EXERCISE DESCRIPTION:
Answer these questions using the bug report below:
1. In which version was the bug fixed?
2. Who is listed as the QA contact?
3. To what can candlepin not send events?

PASSAGE SHOWN:
-- BEGIN --

Bug 1564087

Summary: no way to recover from dead connection to hornetQ
Product: Red Hat Satellite Reporter: Pavel Moravec <pmoravec>
Component: CandlepinAssignee: satellite6-bugs <satellite6-bugs>
Status: CLOSED ERRATA QA Contact: Perry Gagne <pgagne>
Severity: high Docs Contact:
Priority: high    
Version: 6.2.14CC: bcourt, cdonnell, khowell, ktordeur, mmccune, pcreech, pmoravec
Target Milestone: 6.4.0Keywords: PrioBumpGSS, Triaged
Target Release: Unused   
Hardware: x86_64   
OS: Linux   
Whiteboard:
Fixed In Version: candlepin-2.4.7-1 Doc Type: If docs needed, set a value
Doc Text:
Story Points: ---
Clone Of:
: 1570064 1571423 1571425 1571426 (view as bug list) Environment:
Last Closed: 2018-10-16 19:26:14 UTC Type: Bug
Regression: --- Mount Type: ---
Documentation: --- CRM:
Verified Versions: Category: ---
oVirt Team: --- RHEL 7.3 requirements from Atomic Host:
Cloudforms Team: --- Target Upstream Version:
Embargoed:
Bug Depends On: 1570064, 1571423, 1571425, 1571426    
Bug Blocks:    

Description Pavel Moravec 2018-04-05 10:38:00 UTC
Description of problem:
When candlepin thinks it lost connection to hornetQ (whatever reason it is), it makes no attempt to recover from it. That causes candlepin can't send events to qpidd, hence katello/foreman does not receive updates about subscription status.

-- END --

RAW DATA:
-- BEGIN --

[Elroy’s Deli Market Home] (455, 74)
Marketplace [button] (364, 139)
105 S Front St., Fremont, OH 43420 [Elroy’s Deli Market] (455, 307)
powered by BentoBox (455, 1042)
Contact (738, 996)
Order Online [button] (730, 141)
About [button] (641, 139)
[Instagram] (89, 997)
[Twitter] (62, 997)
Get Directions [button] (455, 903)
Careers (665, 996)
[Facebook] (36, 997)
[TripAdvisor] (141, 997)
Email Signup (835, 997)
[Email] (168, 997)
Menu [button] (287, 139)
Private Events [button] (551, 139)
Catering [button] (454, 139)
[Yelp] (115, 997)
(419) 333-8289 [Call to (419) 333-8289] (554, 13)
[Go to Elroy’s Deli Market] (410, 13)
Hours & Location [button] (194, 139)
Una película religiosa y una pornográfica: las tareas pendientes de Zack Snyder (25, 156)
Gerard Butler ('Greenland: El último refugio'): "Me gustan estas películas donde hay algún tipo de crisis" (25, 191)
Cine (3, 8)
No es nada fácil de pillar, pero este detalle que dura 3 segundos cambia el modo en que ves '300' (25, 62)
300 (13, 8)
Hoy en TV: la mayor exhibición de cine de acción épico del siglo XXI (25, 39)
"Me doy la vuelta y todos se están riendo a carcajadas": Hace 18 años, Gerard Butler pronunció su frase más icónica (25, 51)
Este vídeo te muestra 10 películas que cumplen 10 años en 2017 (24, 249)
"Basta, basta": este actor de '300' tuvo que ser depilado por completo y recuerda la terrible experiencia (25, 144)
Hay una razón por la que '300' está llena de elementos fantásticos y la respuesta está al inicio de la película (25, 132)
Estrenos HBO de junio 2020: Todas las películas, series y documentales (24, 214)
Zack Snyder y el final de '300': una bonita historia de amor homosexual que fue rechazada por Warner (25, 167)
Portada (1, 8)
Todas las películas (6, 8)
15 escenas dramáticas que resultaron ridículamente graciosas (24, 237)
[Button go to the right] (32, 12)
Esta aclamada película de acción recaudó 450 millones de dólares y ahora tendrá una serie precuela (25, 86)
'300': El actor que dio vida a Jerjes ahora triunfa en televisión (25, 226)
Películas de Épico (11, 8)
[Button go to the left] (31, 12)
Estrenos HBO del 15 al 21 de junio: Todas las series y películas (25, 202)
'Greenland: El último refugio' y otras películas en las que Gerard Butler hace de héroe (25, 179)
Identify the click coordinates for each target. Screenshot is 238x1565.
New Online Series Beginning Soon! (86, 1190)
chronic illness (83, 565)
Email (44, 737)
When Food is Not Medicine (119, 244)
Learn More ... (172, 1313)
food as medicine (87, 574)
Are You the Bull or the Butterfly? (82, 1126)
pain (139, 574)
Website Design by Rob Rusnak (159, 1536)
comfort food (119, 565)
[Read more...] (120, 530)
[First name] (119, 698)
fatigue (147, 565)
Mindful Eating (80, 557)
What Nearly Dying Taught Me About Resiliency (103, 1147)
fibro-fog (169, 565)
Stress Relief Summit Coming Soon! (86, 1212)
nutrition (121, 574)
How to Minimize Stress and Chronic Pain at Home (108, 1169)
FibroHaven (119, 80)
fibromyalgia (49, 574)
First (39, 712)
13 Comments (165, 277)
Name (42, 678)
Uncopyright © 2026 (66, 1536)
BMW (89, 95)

-- END --

WRITTEN SOLUTION:
1. candlepin-2.4.7-1
2. Perry Gagne
3. qpidd